For some reason, those memories are the first that come to mind about my young adulthood. Funny that they are all music-related.
posted by litlnemo at 5:37 PM on November 2, 2002


I was living in New Haven when John got killed. He was my favorite Beatle, but my friend Lisa worshipped him, and I avoided her all day because I didn't want to be the one to tell her. When we finally got together that evening we got very very drunk. I still miss him. And her.
posted by languagehat at 5:41 PM on November 2, 2002


1974: Three weeks in Israel, celebrating my Bar Mitzvah, touring this amazing country, filled with history and violence. This was before the real terrorist attacks started but only a few months after the Yom Kippur War and we saw many unrepaired walls.

1975: Every Friday afternoon making sure I had the radio set to WNEW-FM at 6:00 as they played the "smuggled from the studio" tape of Born to Run. Then when the album was finally released, playing it night and day, to the exclusion of all others, for months.

Quite a contrast.
posted by billsaysthis at 6:18 PM on November 2, 2002


A lot of my childhood memories are of weird tastes-- possibly because of the exciting new world of synthetic foods! For example, my dad was frequently on a diet and he drank this strange chemical brew called, MetraCal. Oooo the nasty flavor lingers on after 35 years.

Then there was Tang which bore no discernable relationship to orange juice, especially when mixed by me to the consistency of sludge.

I also remember my first taste of Carnation Instant Breakfast, Power Sticks, and Fizzies.

And try as I might, I can't get the god awful remembered taste of powdered milk out of my brain. My mother tried valiantly to disguise the flavor with ice cubes.
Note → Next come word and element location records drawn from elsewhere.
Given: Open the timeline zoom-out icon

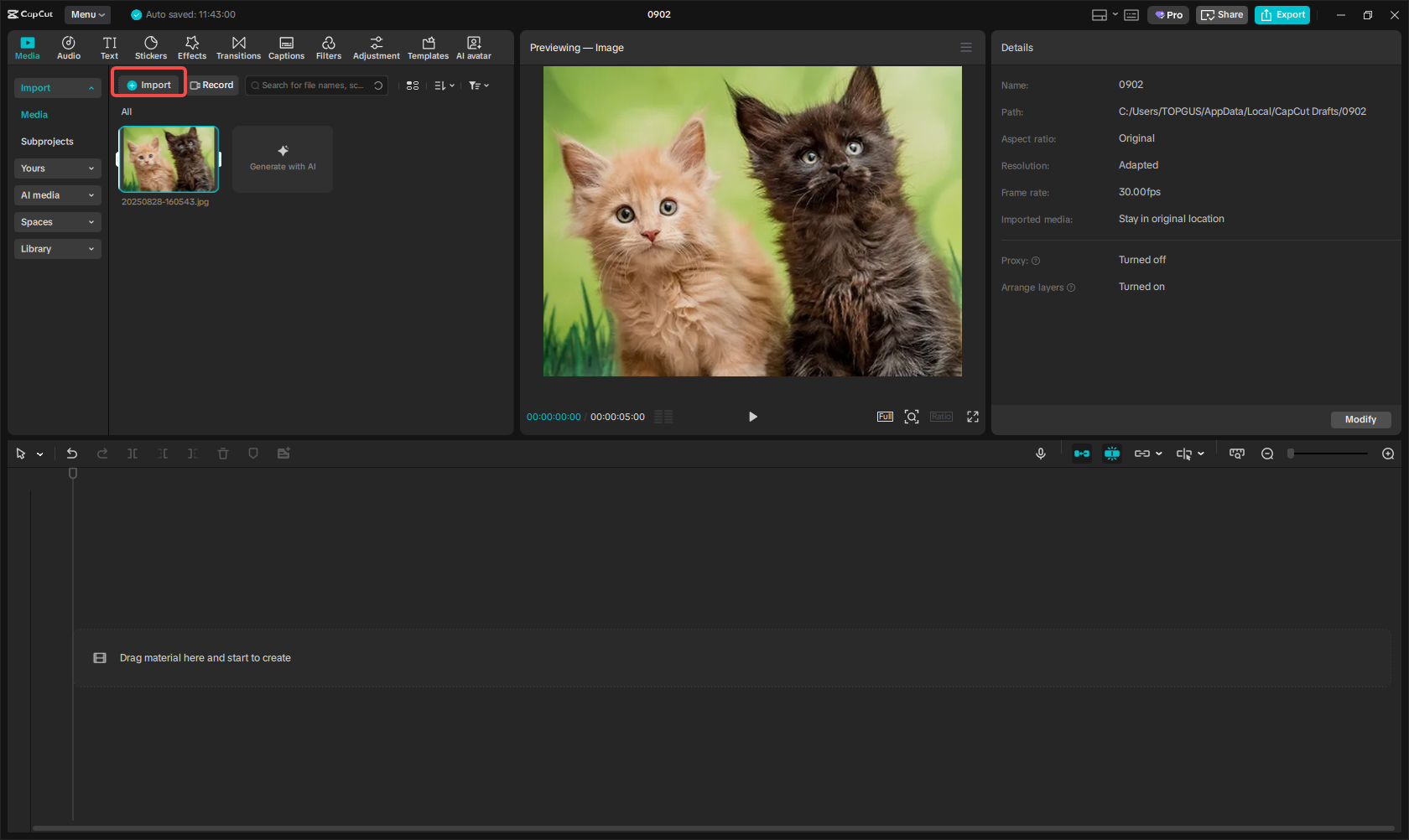Looking at the screenshot, I should (x=1267, y=453).
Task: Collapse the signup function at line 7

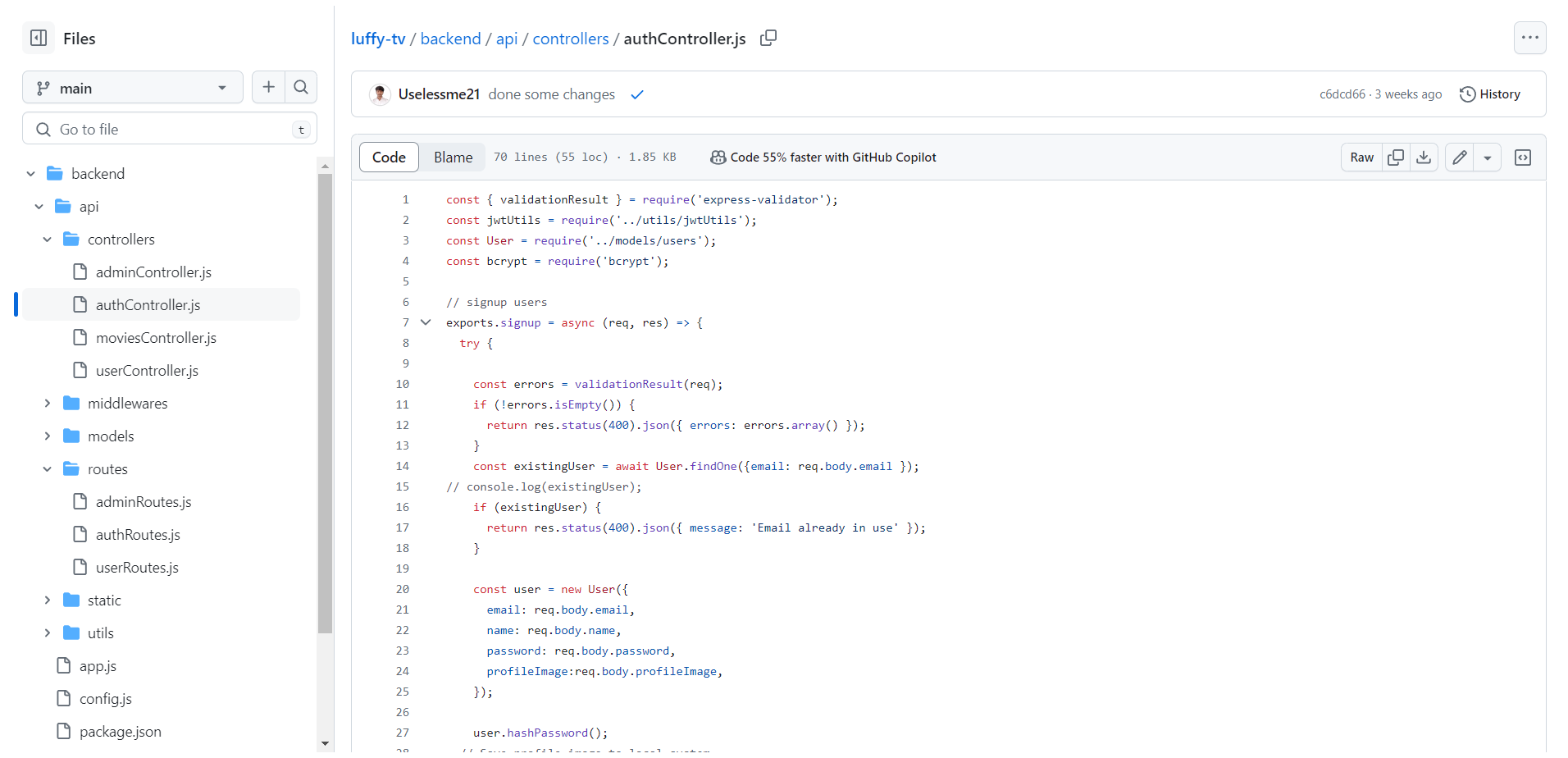Action: (426, 322)
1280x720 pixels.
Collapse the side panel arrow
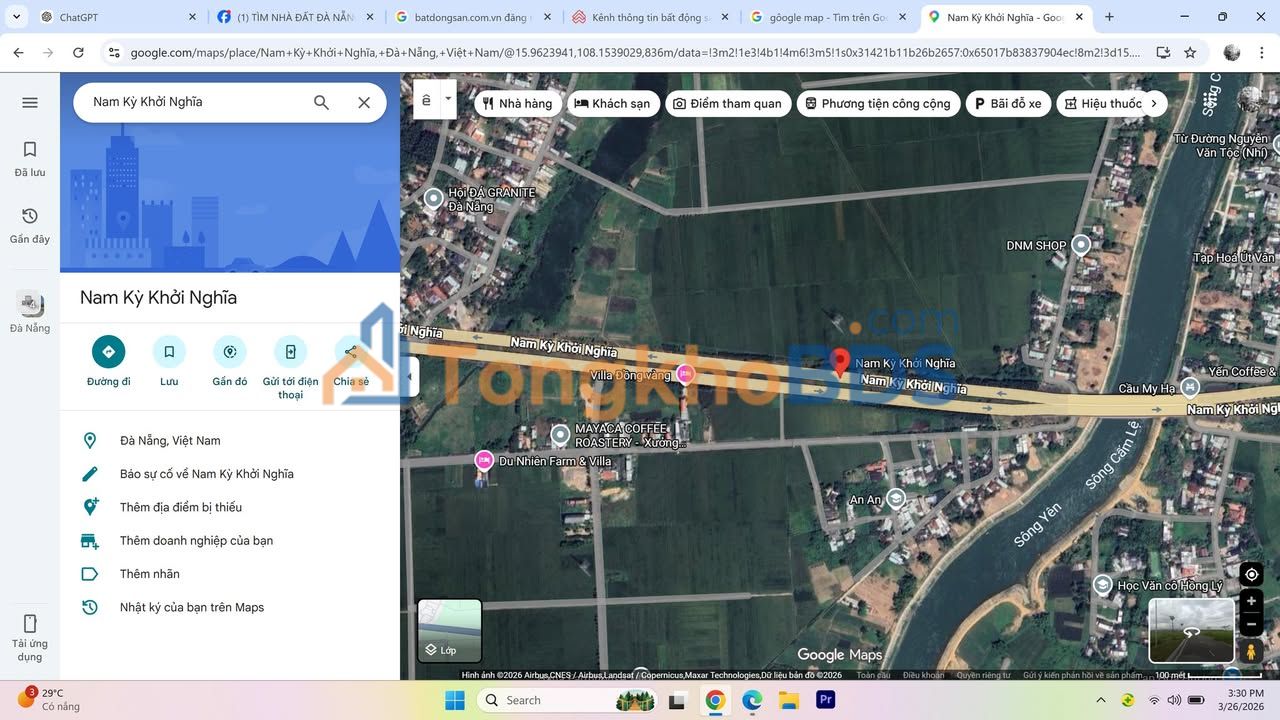409,377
In the 70's I had my first bowl of granola.
In the 80's I was introduced to Sushi.
In the 90's it was Cajun food.

I am sorry to report that early returns suggest that the 00's will be dominated by my introduction to real low country cooking. I moved to Raleigh in 2000 and discovered that good ole Southern cookin' is not all hushpuppies and fried shrimp. My mother-in-law's watery, over-cooked mess that she calls "green beans" and her pork roast cooked to approximate sawdust is more the rule here.
posted by Secret Life of Gravy at 11:45 AM on November 3, 2002


2002 is 20 years from 1982
1972 is 20 years from 1952

The diffrence gap seems much larger between 72 & 52 -- as if we are slowing down and not changeing as rapidly. I suspect this trend will continue while the baby boombers age untill they no longer dominate culture.
posted by stbalbach at 3:40 PM on November 3, 2002


The Muppet Show? Try the Captain with Tom Terrific and Mighty Manfred the Wonder Dog, not to mention Felix & the Master Cylinder (did I mention that?).
posted by Pressed Rat at 6:25 AM on November 4, 2002


1981 - While working as a Field Engineer for a company in Hawaii supporting Microdata and Prime systems I saw my first CDC 300MB removable pack SMD disk drive. It was roughly the size of a small clothes dryer. I said to one of my co-workers "Who would ever need 300MB of disk?"